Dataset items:

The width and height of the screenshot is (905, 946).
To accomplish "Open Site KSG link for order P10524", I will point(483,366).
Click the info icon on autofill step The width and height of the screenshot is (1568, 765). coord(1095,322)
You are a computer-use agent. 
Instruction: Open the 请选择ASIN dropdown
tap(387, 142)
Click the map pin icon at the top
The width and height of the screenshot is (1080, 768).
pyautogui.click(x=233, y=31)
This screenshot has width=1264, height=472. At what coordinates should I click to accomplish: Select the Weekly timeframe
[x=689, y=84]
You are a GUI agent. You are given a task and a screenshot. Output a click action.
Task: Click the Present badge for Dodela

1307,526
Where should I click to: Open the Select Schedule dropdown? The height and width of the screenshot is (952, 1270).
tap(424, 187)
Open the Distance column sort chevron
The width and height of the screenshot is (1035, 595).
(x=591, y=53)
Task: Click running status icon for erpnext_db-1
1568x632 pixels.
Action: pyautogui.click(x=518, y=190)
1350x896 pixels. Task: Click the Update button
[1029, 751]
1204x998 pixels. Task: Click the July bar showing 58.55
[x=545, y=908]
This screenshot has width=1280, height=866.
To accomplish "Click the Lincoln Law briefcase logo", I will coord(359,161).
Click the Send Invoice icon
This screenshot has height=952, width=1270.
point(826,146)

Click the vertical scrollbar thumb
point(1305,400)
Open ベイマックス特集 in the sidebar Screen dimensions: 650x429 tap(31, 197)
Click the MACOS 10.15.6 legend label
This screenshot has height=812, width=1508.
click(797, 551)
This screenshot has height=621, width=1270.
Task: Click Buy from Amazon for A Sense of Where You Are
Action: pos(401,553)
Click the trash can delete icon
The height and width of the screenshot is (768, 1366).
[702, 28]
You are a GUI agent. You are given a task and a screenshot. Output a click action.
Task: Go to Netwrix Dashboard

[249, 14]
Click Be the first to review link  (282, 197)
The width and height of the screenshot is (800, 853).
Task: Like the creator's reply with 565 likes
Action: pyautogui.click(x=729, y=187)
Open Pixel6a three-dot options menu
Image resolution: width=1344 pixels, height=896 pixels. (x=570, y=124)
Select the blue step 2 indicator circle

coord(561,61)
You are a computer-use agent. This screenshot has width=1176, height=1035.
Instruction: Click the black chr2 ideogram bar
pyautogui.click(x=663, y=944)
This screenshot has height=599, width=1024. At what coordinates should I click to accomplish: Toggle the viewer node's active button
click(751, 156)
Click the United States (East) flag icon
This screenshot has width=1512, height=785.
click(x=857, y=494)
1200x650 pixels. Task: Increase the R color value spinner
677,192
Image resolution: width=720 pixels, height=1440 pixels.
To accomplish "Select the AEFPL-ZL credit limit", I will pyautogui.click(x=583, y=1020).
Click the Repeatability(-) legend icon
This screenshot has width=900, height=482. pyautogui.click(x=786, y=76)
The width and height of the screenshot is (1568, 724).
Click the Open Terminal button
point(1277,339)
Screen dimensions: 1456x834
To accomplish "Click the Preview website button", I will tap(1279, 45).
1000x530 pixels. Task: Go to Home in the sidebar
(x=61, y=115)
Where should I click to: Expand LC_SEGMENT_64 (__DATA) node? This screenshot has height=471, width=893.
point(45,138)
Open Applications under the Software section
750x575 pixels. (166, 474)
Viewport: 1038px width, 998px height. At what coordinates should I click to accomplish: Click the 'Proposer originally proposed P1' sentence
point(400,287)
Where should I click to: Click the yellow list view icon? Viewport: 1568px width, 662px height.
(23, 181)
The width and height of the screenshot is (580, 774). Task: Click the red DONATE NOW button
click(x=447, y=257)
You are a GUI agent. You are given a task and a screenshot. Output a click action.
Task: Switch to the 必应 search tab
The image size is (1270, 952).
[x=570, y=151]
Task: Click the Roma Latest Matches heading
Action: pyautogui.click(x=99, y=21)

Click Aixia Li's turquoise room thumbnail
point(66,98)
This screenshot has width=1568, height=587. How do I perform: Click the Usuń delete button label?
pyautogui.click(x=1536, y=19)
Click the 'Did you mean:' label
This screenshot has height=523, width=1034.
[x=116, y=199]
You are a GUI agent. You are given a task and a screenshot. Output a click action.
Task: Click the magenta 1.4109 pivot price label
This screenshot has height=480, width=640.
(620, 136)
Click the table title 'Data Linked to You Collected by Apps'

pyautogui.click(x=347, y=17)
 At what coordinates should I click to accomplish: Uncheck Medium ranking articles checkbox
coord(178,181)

### TO DO
Reproduce every one of the lines above, changing each "GUI agent" to "UI assistant" and leaving everything else unchanged.

### RESPONSE TO THIS EXERCISE
The width and height of the screenshot is (905, 946).
To accomplish "Open Site KSG link for order P10524", I will point(483,366).
Click the info icon on autofill step The width and height of the screenshot is (1568, 765). coord(1095,322)
You are a computer-use agent. 
Instruction: Open the 请选择ASIN dropdown
tap(387, 142)
Click the map pin icon at the top
The width and height of the screenshot is (1080, 768).
pyautogui.click(x=233, y=31)
This screenshot has width=1264, height=472. At what coordinates should I click to accomplish: Select the Weekly timeframe
[x=689, y=84]
You are a UI assistant. You are given a task and a screenshot. Output a click action.
Task: Click the Present badge for Dodela

1307,526
Where should I click to: Open the Select Schedule dropdown? The height and width of the screenshot is (952, 1270).
tap(424, 187)
Open the Distance column sort chevron
The width and height of the screenshot is (1035, 595).
(x=591, y=53)
Task: Click running status icon for erpnext_db-1
1568x632 pixels.
Action: pyautogui.click(x=518, y=190)
1350x896 pixels. Task: Click the Update button
[1029, 751]
1204x998 pixels. Task: Click the July bar showing 58.55
[x=545, y=908]
This screenshot has width=1280, height=866.
To accomplish "Click the Lincoln Law briefcase logo", I will coord(359,161).
Click the Send Invoice icon
This screenshot has height=952, width=1270.
point(826,146)

Click the vertical scrollbar thumb
point(1305,400)
Open ベイマックス特集 in the sidebar Screen dimensions: 650x429 tap(31, 197)
Click the MACOS 10.15.6 legend label
This screenshot has height=812, width=1508.
click(797, 551)
This screenshot has height=621, width=1270.
Task: Click Buy from Amazon for A Sense of Where You Are
Action: pos(401,553)
Click the trash can delete icon
The height and width of the screenshot is (768, 1366).
[702, 28]
You are a UI assistant. You are given a task and a screenshot. Output a click action.
Task: Go to Netwrix Dashboard

[249, 14]
Click Be the first to review link  (282, 197)
The width and height of the screenshot is (800, 853).
Task: Like the creator's reply with 565 likes
Action: pyautogui.click(x=729, y=187)
Open Pixel6a three-dot options menu
Image resolution: width=1344 pixels, height=896 pixels. (x=570, y=124)
Select the blue step 2 indicator circle

coord(561,61)
You are a computer-use agent. This screenshot has width=1176, height=1035.
Instruction: Click the black chr2 ideogram bar
pyautogui.click(x=663, y=944)
This screenshot has height=599, width=1024. At what coordinates should I click to accomplish: Toggle the viewer node's active button
click(751, 156)
Click the United States (East) flag icon
This screenshot has width=1512, height=785.
click(x=857, y=494)
1200x650 pixels. Task: Increase the R color value spinner
677,192
Image resolution: width=720 pixels, height=1440 pixels.
To accomplish "Select the AEFPL-ZL credit limit", I will pyautogui.click(x=583, y=1020).
Click the Repeatability(-) legend icon
This screenshot has width=900, height=482. pyautogui.click(x=786, y=76)
The width and height of the screenshot is (1568, 724).
Click the Open Terminal button
point(1277,339)
Screen dimensions: 1456x834
To accomplish "Click the Preview website button", I will tap(1279, 45).
1000x530 pixels. Task: Go to Home in the sidebar
(x=61, y=115)
Where should I click to: Expand LC_SEGMENT_64 (__DATA) node? This screenshot has height=471, width=893.
point(45,138)
Open Applications under the Software section
750x575 pixels. (166, 474)
Viewport: 1038px width, 998px height. At what coordinates should I click to accomplish: Click the 'Proposer originally proposed P1' sentence
point(400,287)
Where should I click to: Click the yellow list view icon? Viewport: 1568px width, 662px height.
(23, 181)
The width and height of the screenshot is (580, 774). Task: Click the red DONATE NOW button
click(x=447, y=257)
You are a UI assistant. You are given a task and a screenshot. Output a click action.
Task: Switch to the 必应 search tab
The image size is (1270, 952).
[x=570, y=151]
Task: Click the Roma Latest Matches heading
Action: pyautogui.click(x=99, y=21)

Click Aixia Li's turquoise room thumbnail
point(66,98)
This screenshot has width=1568, height=587. How do I perform: Click the Usuń delete button label?
pyautogui.click(x=1536, y=19)
Click the 'Did you mean:' label
This screenshot has height=523, width=1034.
[x=116, y=199]
You are a UI assistant. You are given a task and a screenshot. Output a click action.
Task: Click the magenta 1.4109 pivot price label
This screenshot has height=480, width=640.
(620, 136)
Click the table title 'Data Linked to You Collected by Apps'

pyautogui.click(x=347, y=17)
 At what coordinates should I click to accomplish: Uncheck Medium ranking articles checkbox
coord(178,181)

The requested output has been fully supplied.